Among other things, graduation implies a privilege level reset and a moderator election. With 16 and counting 3k users, I think the graduated privilege levels will probably be fine, if a bit annoying for some folks. But I don't think this site can support an election just yet. In the past we've noticed two problems with sites that don't have a large middle class:

  1. 3 or fewer viable candidates nominate themselves.
  2. Low voter turnout.

The first problem recently forced us to restart the first election on Japanese Language. It's embarrassing and discouraging; the polar opposite of what we hope a newly graduated site will experience. But the second might be a bigger risk. I looked at our history of elections and discovered there were 26 elections with fewer than 100 voters. On the whole, smaller sites tended to have better turnout:

Voter turnout improves on smaller sites.

But they are also a lot less predictable. Mechanics currently has 258 users with 150+ reputation. We can't know if there will be a record turnout (44%) or a median turnout (14%). A low turnout would undermine the democratic process. We have some internal metrics based on reputation distribution that we use to evaluate election readiness. According to our rules of thumb, there just aren't enough likely voters to sustain an election.

**STATED EXERCISE**.
Do these statements agree with the passage on moderator elections? Answer yes or no for each and quote the deciding words. (a) The first election on Japanese Language had to be restarted. (b) Smaller sites tended to have worse voter turnout. (c) Mechanics has fewer than 200 users with 150+ reputation. Work only from the passage on moderator elections.

**RECORDED INFORMATION**.
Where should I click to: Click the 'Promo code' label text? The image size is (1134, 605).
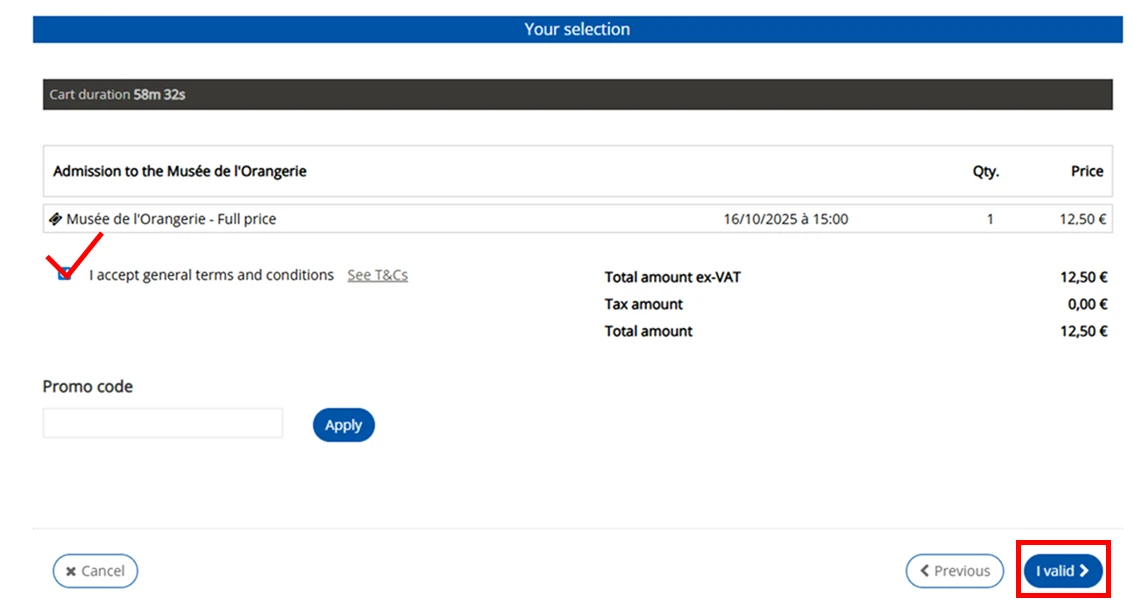pyautogui.click(x=88, y=387)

**THE OUTPUT**.
(a) Yes: "The first problem recently forced us to restart the first election on Japanese Language."
(b) No: "On the whole, smaller sites tended to have better turnout"
(c) No: "Mechanics currently has 258 users with 150+ reputation."